Daaraan doet niet af dat, voor zover daar gezien de e-mails van [leidinggevende] en [planner geïntimeerde] d.d. 14 juni 2012 (hier voor onder 7.1.7. respectievelijk 7.1.8.) al vanuit zou moeten worden gegaan, van de zijde van [geïntimeerde] ten tijde van het functioneringsgesprek “Hier” is geroepen.

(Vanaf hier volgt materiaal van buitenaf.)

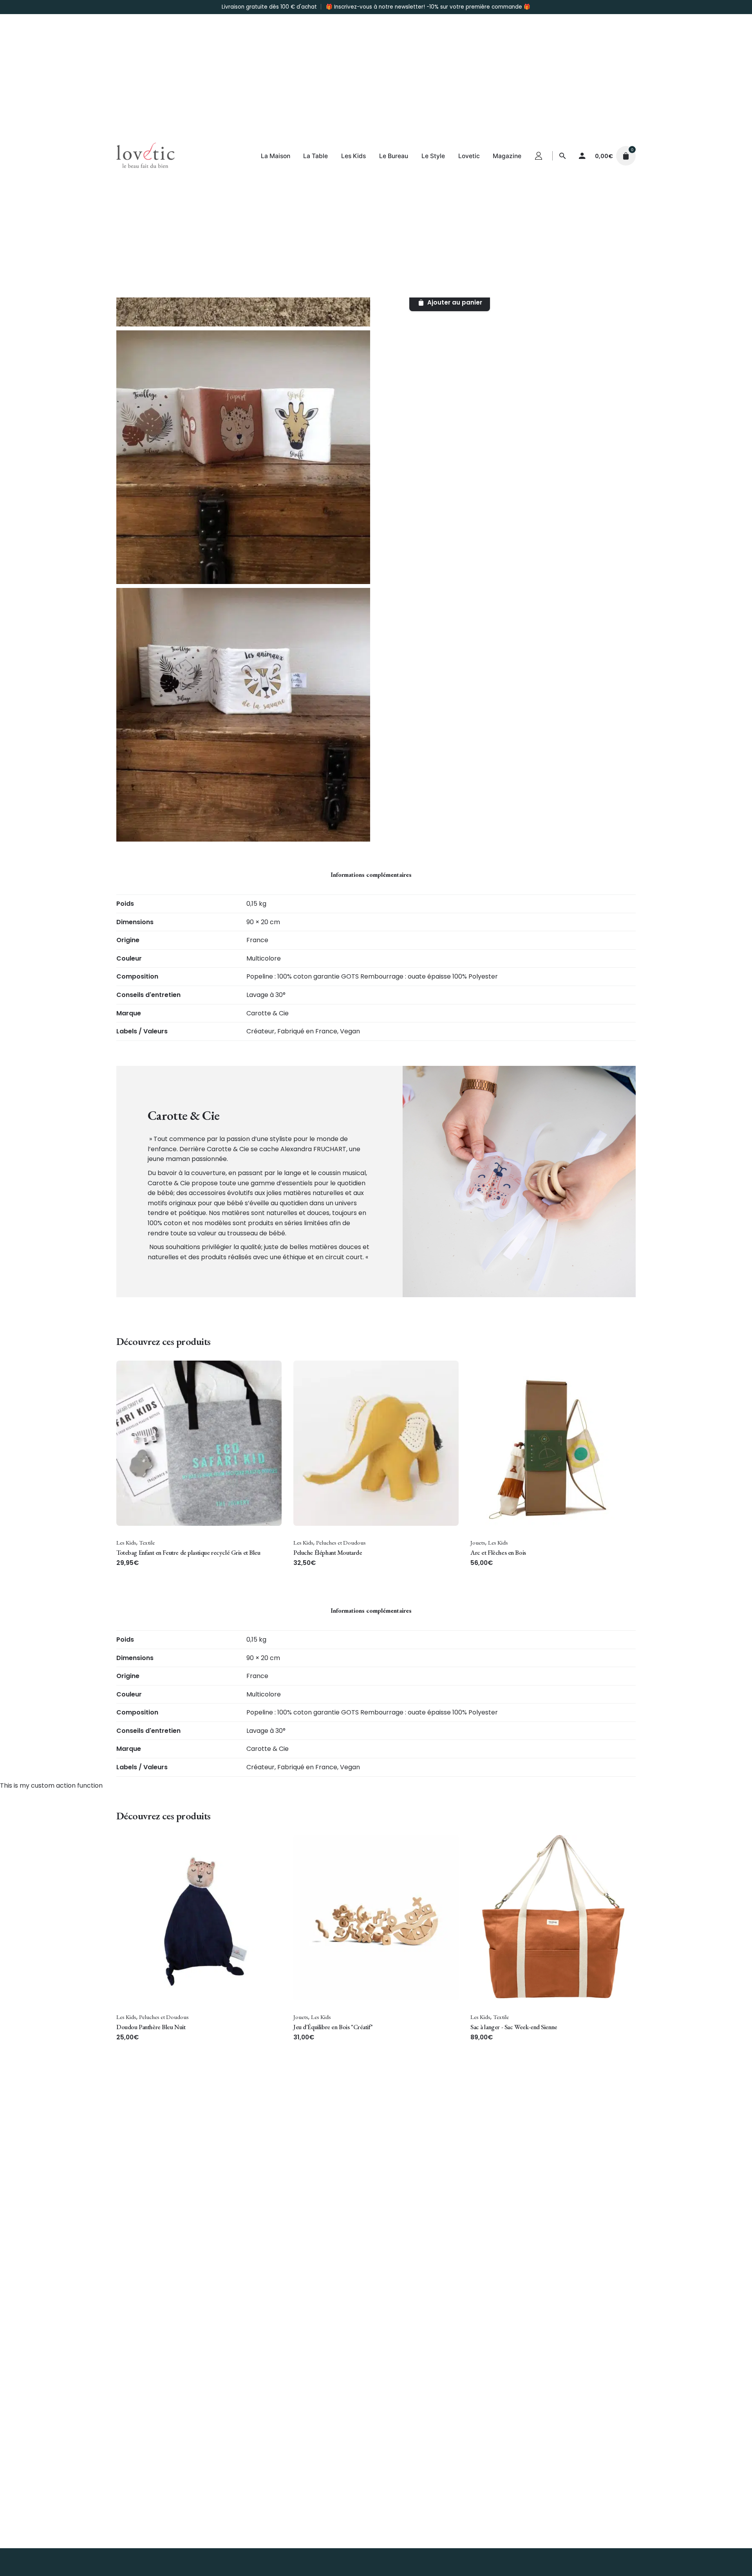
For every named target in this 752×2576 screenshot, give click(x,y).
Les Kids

Ook zo een taalgebruik rechtvaardigt niet het toebrengen van fysiek letsel door [appellant].
Evenmin maakt de lengte van het dienstverband (sinds 2001 of 2003) van [appellant] bij [geïntimeerde] of zijn leeftijd, of de omstandigheid dat [appellant] nog geen andere baan heeft gevonden en hij niet verwacht daarin op korte termijn te slagen, dat [geïntimeerde] het dienstverband met [appellant] moet laten voortduren. Omtrent de leeftijd van [appellant] is niets gesteld of - buiten hetgeen hiervoor is aangegeven - gebleken, zodat het hof dat argument buiten beschouwing laat. Feiten of omstandigheden die tot een ander oordeel moeten leiden zijn gesteld nog gebleken.
Grief 1 faalt.
7.3.6.
Grief 2 heeft slechts betekenis bij het slagen van grief 1. Nu dat niet het geval is, kan deze grief, met uitzondering voor zover deze is gericht tegen de proceskostenveroordeling, onbesproken blijven.
7.3.7.
Gezien het voorgaande heeft de kantonrechter [appellant] in eerste aanleg terecht in de proceskosten veroordeeld. Grief 2 faalt.
7.3.8.
Het hof zal het vonnis waarvan beroep bekrachtigen en [appellant] veroordelen in de proceskosten van het hoger beroep.

8.De uitspraak

Het hof:
bekrachtigt het vonnis waarvan beroep;
veroordeelt [appellant] in de proceskosten van het hoger beroep, welke kosten tot op heden aan de zijde van [geïntimeerde] worden begroot op € 683,-- aan verschotten en op € 1.788,-- aan salaris advocaat;
verklaart dit arrest uitvoerbaar bij voorraad voor wat de proceskostenveroordeling betreft.
Dit arrest is gewezen door mrs. C.E.L.M. Smeenk-van der Weijden, Y.L.L.A.M. Delfos-Roy en A.P. Zweers-van Vollenhoven en in het openbaar uitgesproken door de rolraadsheer op 9 september 2014.